What are differences between the terms "time series analysis" and "longitudinal data analysis" When talking about longitudinal data, we may refer to data collected over time from the same subject / study unit repeatedly, thus there are correlations for the observations within the same subject, i.e., within-subject similarity.
When talking about time-series data, we also refer to the data collected over a series of time and it seems very similar to the longitudinal setting mentioned above.
I'm wondering if someone can provide a clear clarification between these two terms, what is the relationship and what are the differences?
 A: These two terms might not be related in the way the OP assumes--i.e., I don't think they are competing modes of analyses. 
Instead time-series analysis describes a set of lower-level techniques which might be useful to analyze data in a longitudinal study. 
The object of study in time series analysis is some time-dependent signal.
Most techniques to analyze and model / predict these time-dependent signals are built upon the premise that these signals are decomposable into various components. The two most important are:


*

*cyclic components (eg, daily, weekly, monthly, seasonal); and

*trend
In other words, time series analysis is based on exploiting the cyclic nature of a time-dependent signal to extract an underlying signal. 
A: I doubt there are strict, formal definitions that a wide range of data analysts agree on.  
In general however, time series connotes a single study unit observed at regular intervals over a very long period of time.  A prototypical example would be the annual GDP growth of a country over decades or even more than a hundred years.  For an analyst working for a private company, it might be monthly sales revenues over the life of the company.  Because there are so many observations, the data are analyzed in great detail, looking for things like seasonality over different periods (e.g., monthly: more sales at the beginning of a month just after people have been paid; yearly: more sales in November and December, when people are shopping for the Christmas season), and possibly regime shifts.  Forecasting is often very important, as @StephanKolassa notes.  
Longitudinal typically refers to fewer measurements over a larger number of study units.  A prototypical example might be a drug trial, where there are hundreds of patients measured at baseline (before treatment), and monthly for the next 3 months.  With just 4 observations of each unit in this example, it is not possible to try to detect the kinds of features time series analysts are interested in.  On the other hand, with patients presumably randomized into treatment and control arms, causality can be inferred once the non-independence has been addressed.  As that suggests, often the non-independence is considered almost a nuisance, rather than the primary feature of interest.  
A: There are roughly three kinds of datasets:


*

*cross section: different subjects at the same time; think of it as one row with many columns corresponding to different subjects;

*time series: the same subject at different times; think of it as one column with rows corresponding to different time points;

*panel (longitudinal): many subjects at different times, you have the same subject at different times, and you have many subjects at the same time; think of it as a table where rows are time points, and columns are subjects.

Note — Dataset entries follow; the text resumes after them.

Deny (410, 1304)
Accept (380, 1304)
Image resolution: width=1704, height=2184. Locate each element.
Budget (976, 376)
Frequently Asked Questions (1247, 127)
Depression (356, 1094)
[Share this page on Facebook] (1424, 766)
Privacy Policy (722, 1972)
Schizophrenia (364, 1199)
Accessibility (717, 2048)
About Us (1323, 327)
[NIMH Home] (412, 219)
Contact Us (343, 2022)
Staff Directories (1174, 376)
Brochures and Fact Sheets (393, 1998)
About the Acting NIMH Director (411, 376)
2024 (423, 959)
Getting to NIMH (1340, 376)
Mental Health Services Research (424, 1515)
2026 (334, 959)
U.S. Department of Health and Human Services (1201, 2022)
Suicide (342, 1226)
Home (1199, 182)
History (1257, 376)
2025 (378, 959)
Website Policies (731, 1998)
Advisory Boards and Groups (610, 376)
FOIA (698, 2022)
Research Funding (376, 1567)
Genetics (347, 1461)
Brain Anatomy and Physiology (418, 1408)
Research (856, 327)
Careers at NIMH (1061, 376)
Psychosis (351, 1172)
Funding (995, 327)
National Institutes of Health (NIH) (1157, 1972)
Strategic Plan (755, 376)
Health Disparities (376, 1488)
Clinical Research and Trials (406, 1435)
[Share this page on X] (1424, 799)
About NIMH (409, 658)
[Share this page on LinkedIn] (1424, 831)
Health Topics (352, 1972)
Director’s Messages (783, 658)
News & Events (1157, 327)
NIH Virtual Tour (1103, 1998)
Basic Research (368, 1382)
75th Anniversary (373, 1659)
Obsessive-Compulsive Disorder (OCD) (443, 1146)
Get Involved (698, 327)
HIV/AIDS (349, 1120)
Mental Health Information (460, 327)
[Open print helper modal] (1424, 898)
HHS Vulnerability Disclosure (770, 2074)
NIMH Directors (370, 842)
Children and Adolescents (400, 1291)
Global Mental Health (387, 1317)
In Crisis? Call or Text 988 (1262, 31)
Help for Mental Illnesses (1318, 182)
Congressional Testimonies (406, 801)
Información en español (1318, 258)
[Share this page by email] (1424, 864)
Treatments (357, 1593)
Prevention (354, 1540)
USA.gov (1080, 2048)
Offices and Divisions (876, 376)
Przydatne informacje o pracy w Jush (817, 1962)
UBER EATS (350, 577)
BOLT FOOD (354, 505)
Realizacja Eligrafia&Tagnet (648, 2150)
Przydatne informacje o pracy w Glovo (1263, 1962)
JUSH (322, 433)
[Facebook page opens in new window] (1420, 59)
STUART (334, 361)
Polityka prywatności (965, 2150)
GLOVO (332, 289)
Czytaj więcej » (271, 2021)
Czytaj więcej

A: What Are Longitudinal Data?
Longitudinal data, sometimes referred to as panel data, track the same sample at different points in time. The sample can consist of individuals, households, establishments, and so on. In contrast, repeated cross-sectional data, which also provides long-term data, gives the same survey to different samples over time.
Longitudinal data have a number of advantages over repeated cross-sectional data. Longitudinal data allow for the measurement of within-sample change over time, enable the measurement of the duration of events, and record the timing of various events. For example, suppose the unemployment rate remained high for a long period of time. One can use longitudinal data to see if the same group of individuals stays unemployed over the entire period or if different groups of individuals move in and out of unemployment over the time period.
Source
A: To make it simple I will assume a study of individuals, but the same applies to any unit of analysis. It isn't complicated, time series is data collected over time, usually implying the same measurement from an equivalent population at separate time intervals - or collected continuously but analyzed at timed intervals.
Longitudinal data much broader in scope.  The equivalent population is replaced by the identical population, so individual data can be paired or joined over time.  Longitudinal data can be repeated measurements or not depending on the goal of the study.  When Longitudinal data looks like a time series is when we measure the same thing over time.  The big difference is that in a time series we can measure the overall change in the measurement over time (or by group) while in a longitudinal analysis you actually have the measurement of change at the individual level.  So you have much more potential for analysis and the measurement of change is without error if sampling is involved, so a longitudinal study can be more precise and informative.